◆ **Brief**
Scan the data below and copy each line where "agent" occurs.
-- Data to process follows --
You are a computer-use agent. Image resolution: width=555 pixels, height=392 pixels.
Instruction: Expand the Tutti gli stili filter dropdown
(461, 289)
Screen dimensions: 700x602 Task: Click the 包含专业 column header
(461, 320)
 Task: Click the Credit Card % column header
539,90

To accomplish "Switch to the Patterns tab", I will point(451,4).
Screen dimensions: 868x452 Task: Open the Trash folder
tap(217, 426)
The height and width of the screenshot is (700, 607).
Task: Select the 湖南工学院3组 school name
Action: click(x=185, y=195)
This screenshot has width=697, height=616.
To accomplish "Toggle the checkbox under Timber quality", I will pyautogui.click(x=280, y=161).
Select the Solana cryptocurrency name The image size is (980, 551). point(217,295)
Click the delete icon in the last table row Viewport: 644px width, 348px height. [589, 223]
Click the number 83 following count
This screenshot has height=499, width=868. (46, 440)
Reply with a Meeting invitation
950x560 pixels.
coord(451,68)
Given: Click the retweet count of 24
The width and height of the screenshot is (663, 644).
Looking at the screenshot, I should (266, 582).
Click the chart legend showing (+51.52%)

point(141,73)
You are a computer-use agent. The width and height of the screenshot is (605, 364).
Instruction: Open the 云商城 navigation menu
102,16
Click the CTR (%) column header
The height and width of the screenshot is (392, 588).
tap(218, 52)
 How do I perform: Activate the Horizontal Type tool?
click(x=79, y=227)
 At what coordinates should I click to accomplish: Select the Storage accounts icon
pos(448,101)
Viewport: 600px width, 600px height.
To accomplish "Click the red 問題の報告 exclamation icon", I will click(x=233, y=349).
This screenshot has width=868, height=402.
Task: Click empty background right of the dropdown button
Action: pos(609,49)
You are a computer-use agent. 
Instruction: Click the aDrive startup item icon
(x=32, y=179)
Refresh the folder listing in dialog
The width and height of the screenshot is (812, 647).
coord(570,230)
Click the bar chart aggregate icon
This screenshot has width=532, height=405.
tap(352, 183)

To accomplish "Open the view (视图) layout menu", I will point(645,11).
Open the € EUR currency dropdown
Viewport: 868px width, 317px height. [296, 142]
-- Data to process concluded --
◆ **Exercise output**
You are a computer-use agent. Image resolution: width=555 pixels, height=392 pixels.
You are a computer-use agent. The width and height of the screenshot is (605, 364).
You are a computer-use agent. 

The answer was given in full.